Hope's slim for rural counties bill

There is still hope, however small, for a bill now before the legislature that could bring a budget-challenged Island County government an additional $400,000-plus in revenue, Commissioner Mike Shelton said on Friday.

“It’s still alive,” Shelton said of Senate Bill 5028. “We continue to follow it. I hope that we’re still moving forward.”

Sponsored by Sen. Mary Margaret Haugen (D-Camano Island) the proposal, familiarly known as the “rural counties bill,” would add a geographical component to the current definition of a rural county, which provides for some extra state revenue.

As it stands, Island County is excluded from rural status because it has a population density over three times greater than 100 per square mile required for rural county designation. This thereby excludes Island County from receiving the .08 percent sales and use tax revenue granted to rural counties by the state, to be used for development of economic infrastructures.

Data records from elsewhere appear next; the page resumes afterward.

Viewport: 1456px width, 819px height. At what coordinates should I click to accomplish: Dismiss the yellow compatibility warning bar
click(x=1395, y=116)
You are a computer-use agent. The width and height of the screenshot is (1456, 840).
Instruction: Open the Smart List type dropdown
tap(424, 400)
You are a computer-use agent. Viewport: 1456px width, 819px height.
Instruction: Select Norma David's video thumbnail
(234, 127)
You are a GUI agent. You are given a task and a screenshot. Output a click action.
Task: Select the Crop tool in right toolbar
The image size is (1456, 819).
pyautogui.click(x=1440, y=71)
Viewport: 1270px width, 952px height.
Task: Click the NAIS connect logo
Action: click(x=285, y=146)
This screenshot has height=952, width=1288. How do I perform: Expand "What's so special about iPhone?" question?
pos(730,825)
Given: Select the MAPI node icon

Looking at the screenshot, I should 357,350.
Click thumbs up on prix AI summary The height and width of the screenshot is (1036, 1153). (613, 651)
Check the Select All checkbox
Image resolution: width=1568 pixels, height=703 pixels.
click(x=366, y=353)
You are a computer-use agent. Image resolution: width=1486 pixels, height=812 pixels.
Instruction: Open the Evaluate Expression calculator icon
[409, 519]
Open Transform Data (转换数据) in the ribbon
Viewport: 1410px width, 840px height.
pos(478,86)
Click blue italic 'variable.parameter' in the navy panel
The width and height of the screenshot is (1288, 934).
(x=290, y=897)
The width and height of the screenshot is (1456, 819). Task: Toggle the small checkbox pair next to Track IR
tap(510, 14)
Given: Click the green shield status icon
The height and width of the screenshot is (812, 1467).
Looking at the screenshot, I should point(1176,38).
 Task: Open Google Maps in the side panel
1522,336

Such funding was formerly called Rural Distressed Areas Assistance.

Under Haugen’s bill, as well as an almost identical House bill (1628) sponsored by Reps. Kelly Barlean (R-Langley) and Barry Sehlin (R-Oak Harbor), all counties smaller than 225 square miles would also qualify as rural. The only county to be added under this new definition would be Island County.

Haugen’s bill, at this point, is hung up in the House Ways & Means Committee, Shelton said. “I think it’s in some trouble,” he added. “They keep hanging it on something else or something else on it.”

Shelton said he’s seen this before. “The same thing happened last year,” he said. “The problem is it gets down to the end of the day, toward adjournment, and a lot of things start dying.”

The deadline for passage of the bill is tied to completion of the state budget, which is scheduled to wrap up March 14, Shelton said. One point of optimism, he added, is that the bill has “some good names on it,” such as Sen. Tim Sheldon, chair of the Committee on Economic Development.

However, the more the clock ticks down, the bleaker things appear. “It’s hard for me to be hopeful about anything,” said Shelton, who last January helped balance a county budget with a shortfall of about $1 million.

“I think we should get it,” Shelton said of the rural counties designation. “Whether we will or not is a different can of fish.

“At least we’re not shot out of the water yet,” he added.